Beyonic offers infrastructure for innovators and businesses to build on top of mobile payment networks. Investment in infrastructure by MNOs made it possible for us to succeed. Over the course of the last 8 years, Beyonic has, in turn, been infrastructure to other innovators. Numida, Asaak, Eversend, and Umba are helping individuals and SMEs access financial services. Save the Children, IPA, and other NGOs are streamlining their operations and making more impact, dollar for dollar, than they were before. SafeBoda is one of the contenders to become a superapp, following the Chinese and Indonesia model. Beyonic will continue to build out this infrastructure under the leadership of MFS Africa, and the company will continue to offer cash disbursement and collections tools as well as a streamlined API across MFS Africa’s disbursement network. The companies have a shared vision, and the roots are similar, and together, they will probably achieve some truly great things. If you’re building new tools and want payment capabilities, get a hold of the team.

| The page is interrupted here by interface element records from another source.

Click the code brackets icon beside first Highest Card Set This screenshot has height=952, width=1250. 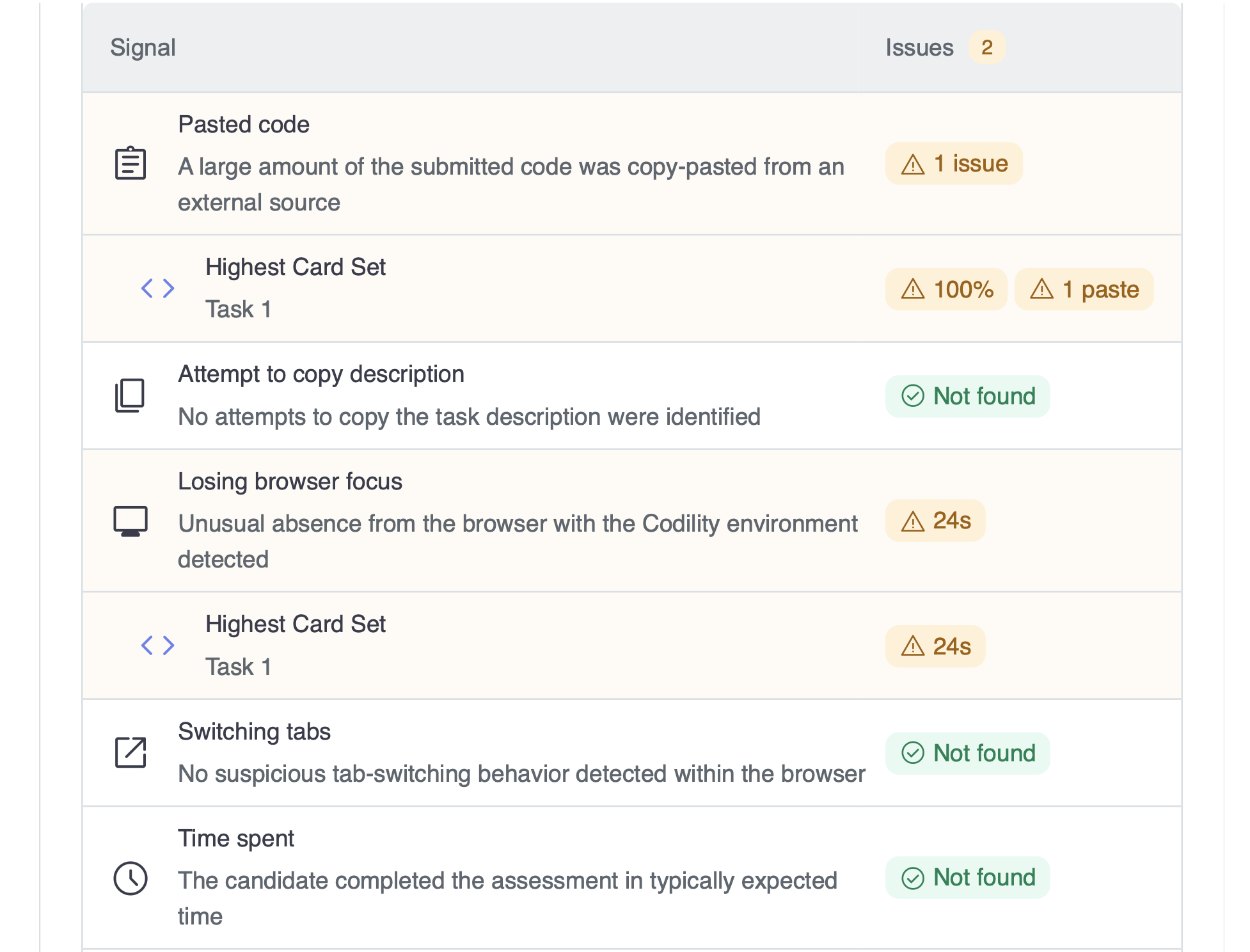tap(157, 288)
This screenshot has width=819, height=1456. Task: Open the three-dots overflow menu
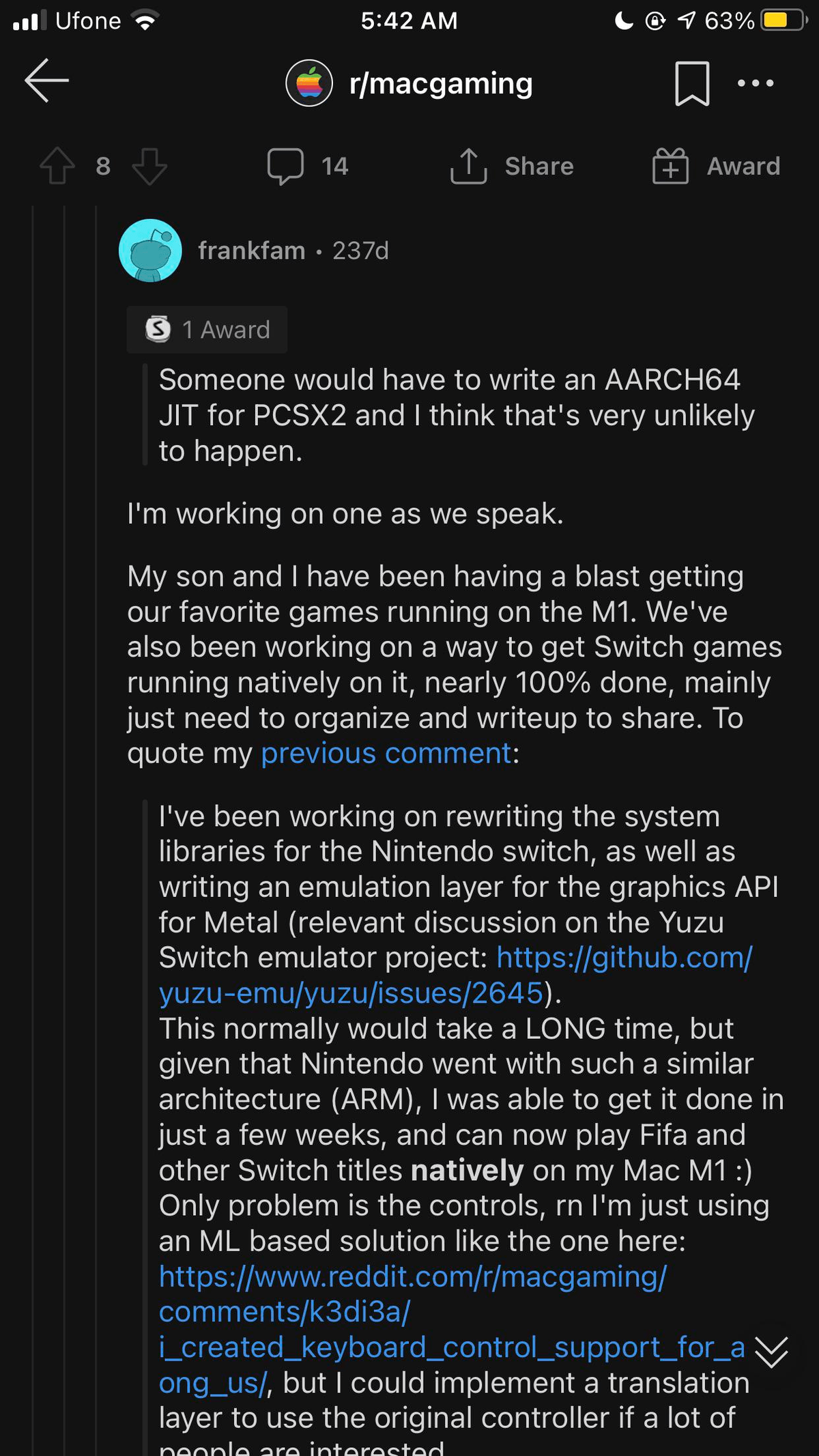(755, 83)
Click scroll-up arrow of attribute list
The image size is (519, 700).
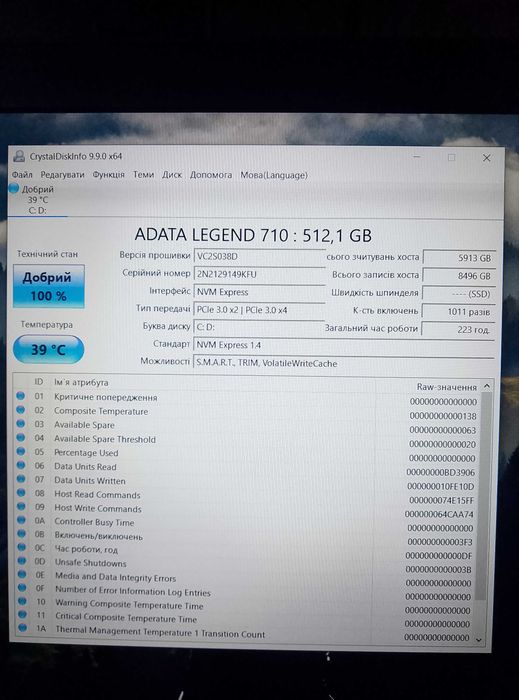tap(487, 386)
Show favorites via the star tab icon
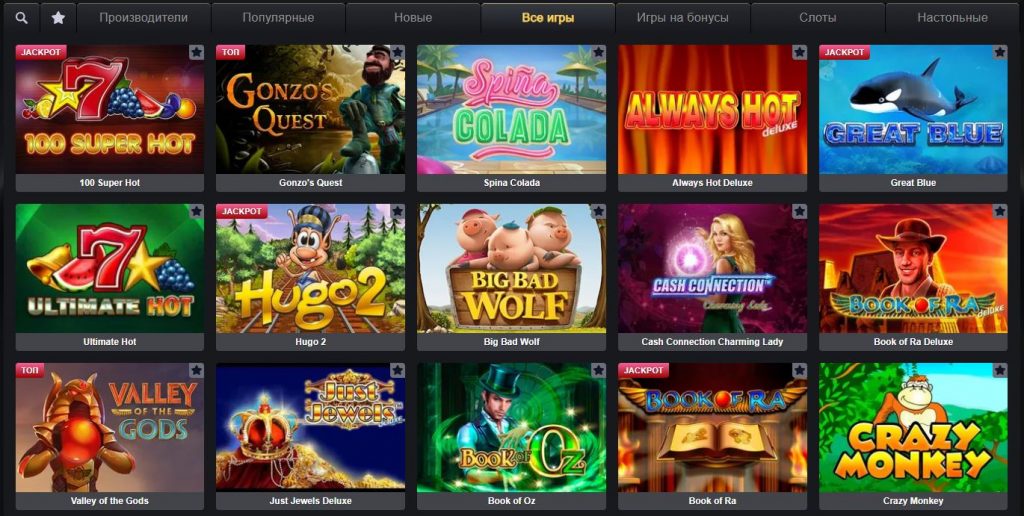Screen dimensions: 1024x516 click(58, 18)
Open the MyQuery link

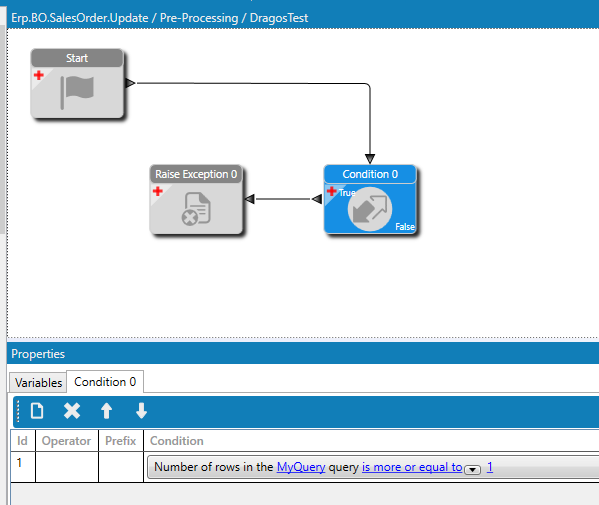[x=301, y=467]
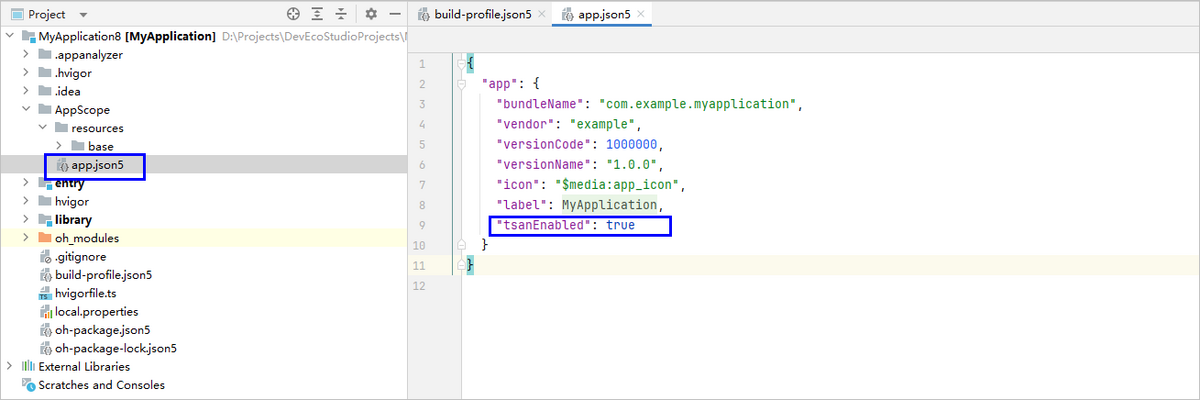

MFS Africa will also need to keep investing to realise its mission, and they are one of hundreds of companies that are building out viable products and services on the continent that need the right type of investment to keep growing. The next set of innovators are currently out building things. If that’s you, I’d like to keep working with great fintech founders going forward. Email me, and let me know what you are working on. I’m a firm believer more investment should be put into emerging markets, and there’s no better way to do that than by investing myself.
Lastly, I also have an ulterior motive in telling a victory story and that is to provide any founder or investor an answer to the question “but what does your path to an exit look like?”. Beyonic’s investors all made a solid return on investment, and I’m excited to be added into a growing list of exits in Sub-Saharan Africa. There are many more to come.